Written by The New Pittsburgh Courier
|GIVING THANKS—Esther Bush thanks everyone for coming. (Photo by J.L. Martello)
“The Urban League does a lot of things with the money you give us,” said Urban League President and CEO Esther Bush. “We must persevere for the sake of all our children.”
Eighty percent of the funds raised at the annual gala go directly toward supporting the Urban League’s programs, which include housing, employment and educations services. This year’s total raised at the gala far surpassed last year’s total of $326,000 and the gala’s previous record of $358,000.
Last year the Urban League served more than 2,300 people with their employment counseling and training programs. On average they serve approximate 28,000 people every year.
At the gala, the Urban League presented a special Lifetime Achievement Award to Tim Stevens, lifelong civil rights activist,and current chairman of the Black Political Empowerment Project. Stevens also served as president of the Pittsburgh branch of the NAACP for a decade, where he helped bring about the city’s first African-American cultural center and furthered opportunities for women and minority contractors.
“Some of us thought we won battles that we’re fighting again. But the fight continues on many fronts,” Stevens said. “I don’t need anymore acknowledgements. My acknowledgement would be if we got the problems fixed permanently.”
Recognized with the Corporate Leadership Award was Doris Carson Williams, president of the African American Chamber of Commerce of Western Pennsylvania, the second largest minority chamber in the country. Williams was also the first African-American female board chair of the Pittsburgh Urban League.
“I’m truly honored. I worked at the Urban League for many years in the 80s and 90s and this is the pinnacle of what you can receive,” Williams said. “The Urban League afforded me many opportunities in starting the African American Chamber of Commerce.”
Carnegie Mellon University President Jared Cohen was also recognized with a Corporate Leadership Award.
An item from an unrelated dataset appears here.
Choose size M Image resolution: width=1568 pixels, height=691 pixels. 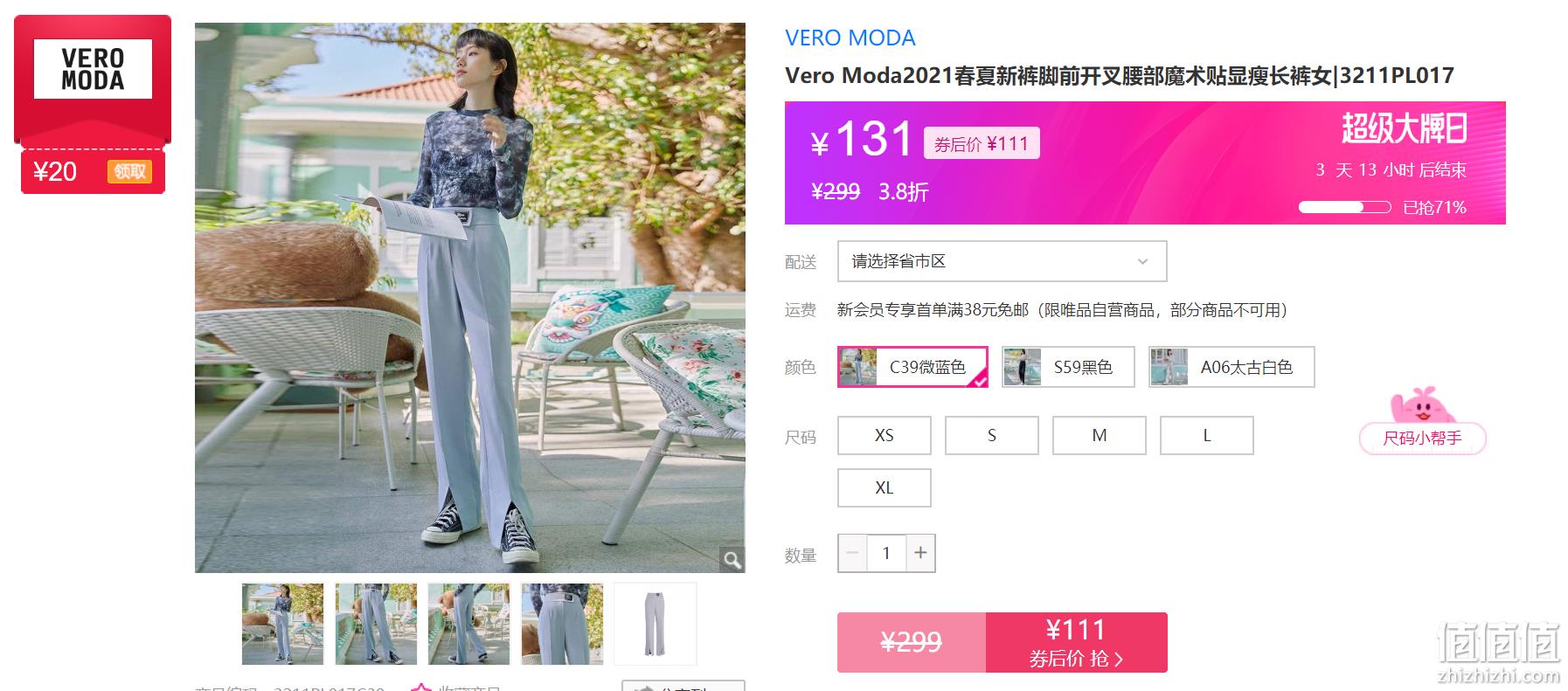(1100, 435)
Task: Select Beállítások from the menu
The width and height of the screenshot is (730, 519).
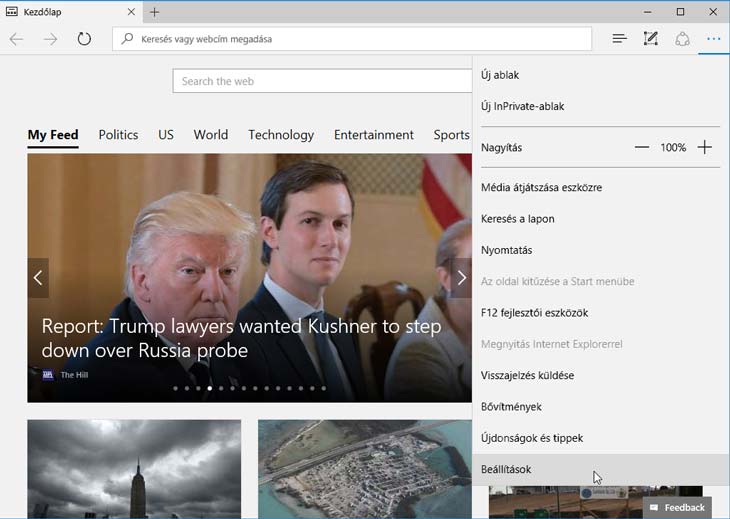Action: (506, 469)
During his tenure as president, Carnegie Mellon has seen the second largest increase in African-American graduation rates as well as additions in African-American faculty members.
“I’m delighted to be sharing (this award) with two heroes in the community. It’s an honor to be receiving it from the Urban League as well, an organization that means so much to this community. I’m so honored,” Cohen said. “I’m not in anyway satisfied with where Carnegie Mellon is with diversity and I’m happy to say my colleagues aren’t either. Being more diverse makes us better.”
Serving as honorary chairs of the gala were EQT and First Niagara. The event’s lead partners were Covelli Enterprises, Giant Eagle Inc., Howard Hanna, People’s Gas, PNC Bank, and UPMC.